Wednesday, March 28, 2012

Global Warming: A Matter of Balance

Don't cringe, this will not be a political essay. It's about the science.

Global warming is all about energy, since it is energy which determines the temperature, or average heat content, of an object.

Over the next few minutes I will ask you to think about three connected facts about energy which together define the basis for global warming and climate on Earth:

  1. Earth receives incoming energy from the Sun in the form of visible sunlight.
  2. Earth emits or loses outgoing energy to space in the form of invisible infrared radiation.
  3. The balance between this incoming sunlight energy and the outgoing infrared energy determines Earth's average heat content and therefore, climate.
POINT ONE - Earth Receives Energy From Sunlight

So, if the Earth's energy content affects the planet's temperature, understanding global warming requires knowing where and how the Earth gets its energy. Virtually all of the energy that influences the temperature of the Earth's surface comes from the Sun as visible sunlight.

Most of this incoming sunlight energy is absorbed by either the air in the atmosphere, the water in the oceans, or by solid objects on the land - like soil, rocks, and plants. When sunlight energy is absorbed, it warms the objects absorbing it - recall the last time you touched a surface warmed by the sun or felt your skin warmed by sunlight.
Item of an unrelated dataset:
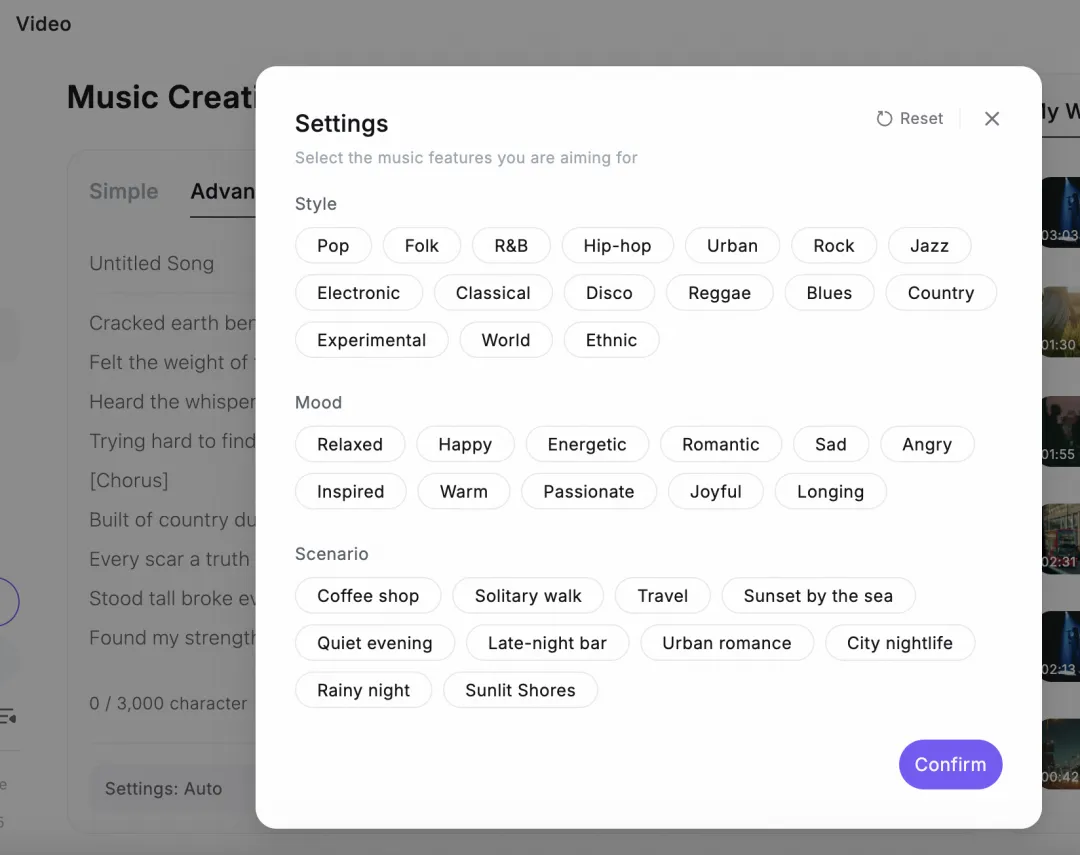Toggle the Pop style chip

[x=333, y=245]
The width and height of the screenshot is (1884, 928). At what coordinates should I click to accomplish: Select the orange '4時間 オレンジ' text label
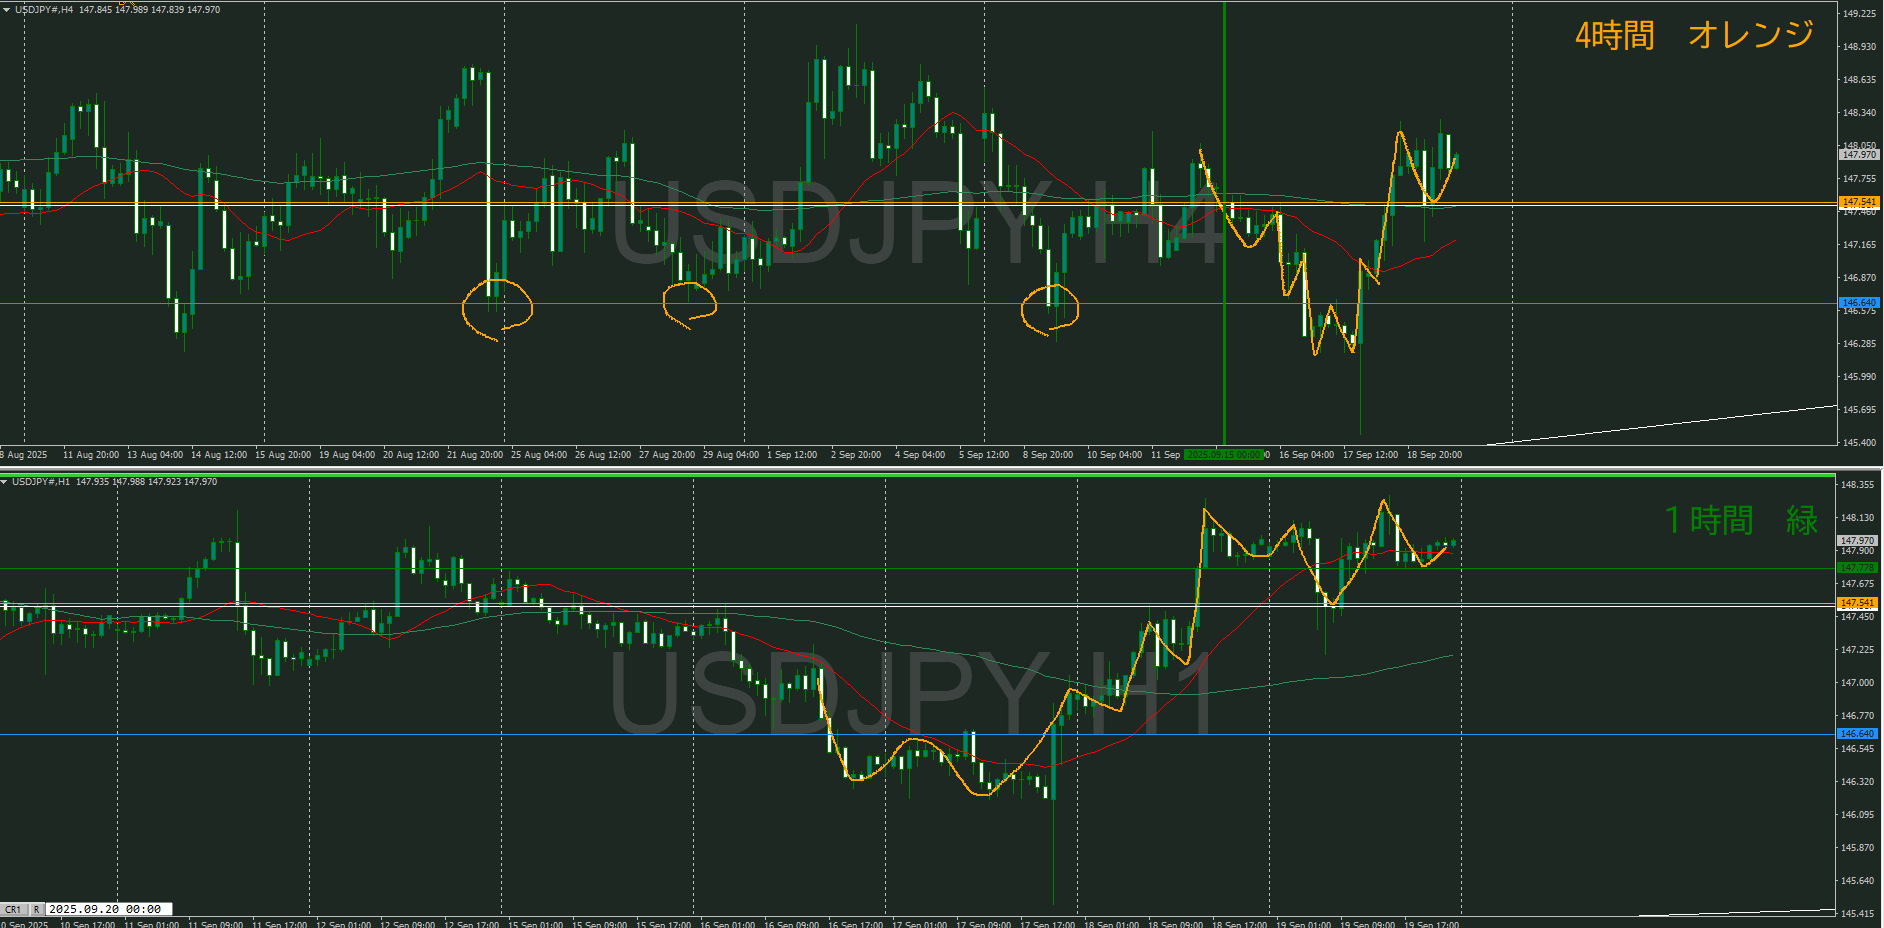tap(1694, 35)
However, not all of the sunlight energy headed towards the Earth is absorbed - some of it is reflected away from the planet before it can be absorbed - by light-colored surfaces such as clouds, snow, and ice. Reflected sunlight energy is NOT absorbed, and does not add to Earth's energy content. Thus it's cooler on a cloudy day than it is on a sunny day.

POINT TWO

Less well-known is the fact that the Earth loses energy to space about as rapidly as it gains energy from sunlight. This energy lost to space is called infrared radiation, which is just light energy of a different wavelength than visible sunlight. This infrared energy radiates or moves out from solid objects, water, air, even you and me! If you want to feel infrared radiation, put your hand close to, but not touching, your face. Your hand and face both feel warmer, because both feel or sense the infrared energy radiating from your body.
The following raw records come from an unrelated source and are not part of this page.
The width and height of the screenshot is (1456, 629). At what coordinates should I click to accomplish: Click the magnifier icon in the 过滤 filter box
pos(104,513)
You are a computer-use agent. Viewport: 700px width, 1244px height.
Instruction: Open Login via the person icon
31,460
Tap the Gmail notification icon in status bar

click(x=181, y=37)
This outbound infrared radiation moves in all directions, eventually escaping through the atmosphere into space.

However, there are invisible gases in the atmosphere which can block the escape of infrared energy from the Earth into space. The most important gases that can do this are water vapor and carbon dioxide.
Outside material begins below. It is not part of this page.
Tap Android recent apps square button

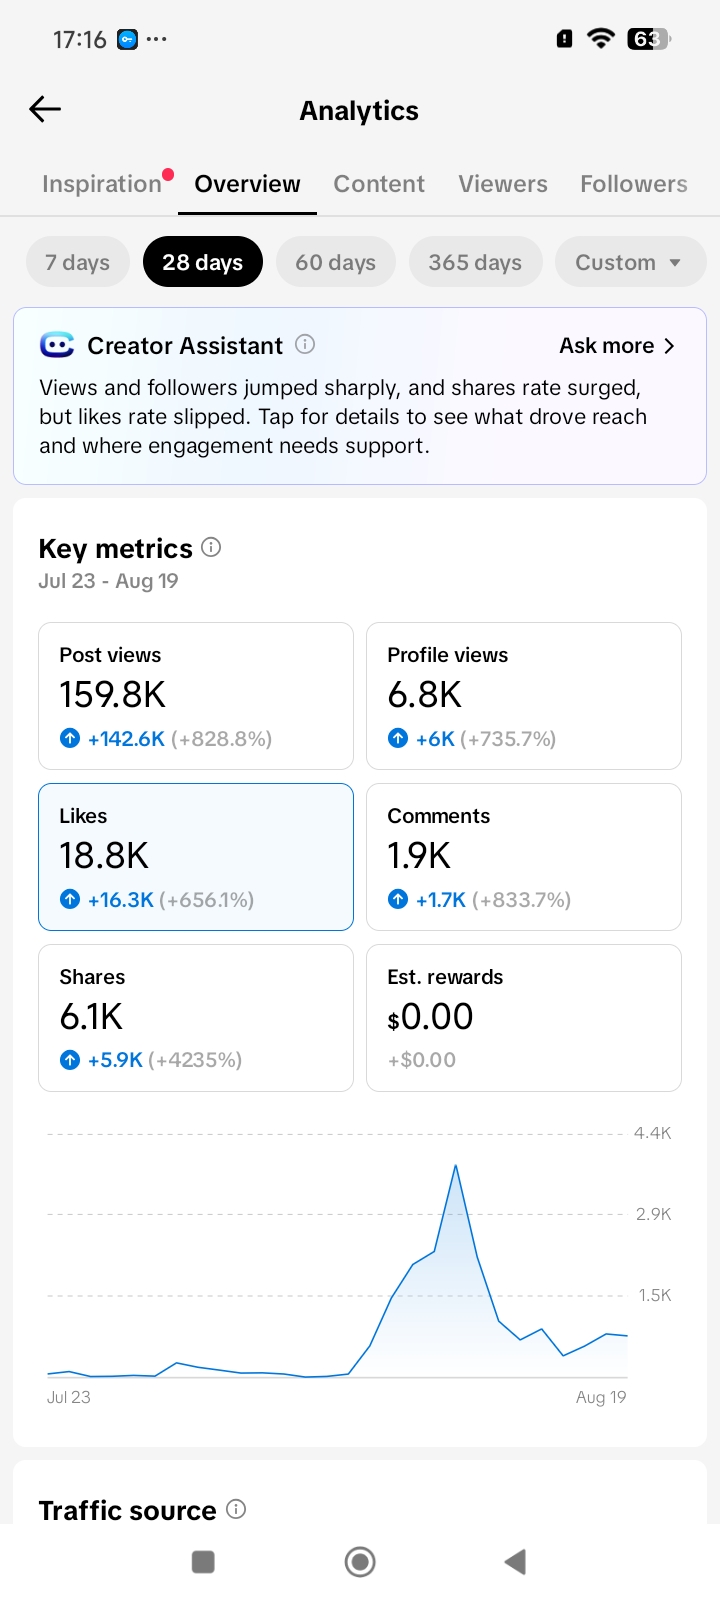203,1561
When there is more water vapor or carbon dioxide in the air, these gases intercept and absorb more of the infrared radiation otherwise on its way to space.

As a result, these gases themselves get warmer, and in turn radiate infrared energy, some of it back towards Earth's surface, some of it out to space. The infrared energy radiated back to the surface of the planet causes an overall increase in Earth's heat content - something called the greenhouse effect - because it resembles what happens on a sunny day inside a greenhouse (or your car with closed windows). Sunlight passes through the clear glass, but the resulting infrared heat energy cannot escape through that same glass, and the energy content - temperature - of the greenhouse, or your car, increases.

Charles Darwin's greenhouse at his family estate in Down

This greenhouse effect is really an example of the THIRD and final POINT - that the balance of incoming energy minus outgoing energy determines Earth's average heat content, and controls the climate.

If the amount of sunlight energy absorbed by the Earth is exactly balanced by the amount of infrared radiation escaping the Earth, the planet is in energy balance, and the overall average energy content of Earth remains constant. In this case, overall climate averages would not change.

But as described above for incoming sunlight and outgoing infrared energy, from time to time things happen in the atmosphere or on the surface of the Earth that change that balance of incoming and outgoing energy. As a result of those changes, Earth's energy balance gets out of whack and average climates can change.

What has all of this got to do with you and me and our children and grandchildren?

Scientists measuring the amount of carbon dioxide in the air, and where it comes from, have determined that our burning of coal, oil, and natural gas, along with cutting down vast areas of forest around the world, has caused the average amount of carbon dioxide in the atmosphere to increase from 265 parts of carbon dioxide per million parts of other air molecules before the industrial revolution, to almost 400 ppm carbon dioxide today. And the energy imbalance and temperature increase caused by that rise in carbon dioxide has, in turn, caused more liquid water to evaporate into the atmosphere, further increasing the greenhouse effect - adding more to the energy imbalance initially triggered by the increase in carbon dioxide.

Of course, as with any measurement, there are uncertainties about how much or how little. How much carbon dioxide will cause how much of an energy imbalance will cause how much global warming and climate change. And subject to even more uncertainty is what we might do about it all.

But if you remember that global warming and climate change arise from an imbalance in the energy coming to the Earth and the energy leaving the Earth, I think you'll be better prepared to evaluate new information as it's discovered and presented, and make informed and intelligent decisions when you have the opportunity.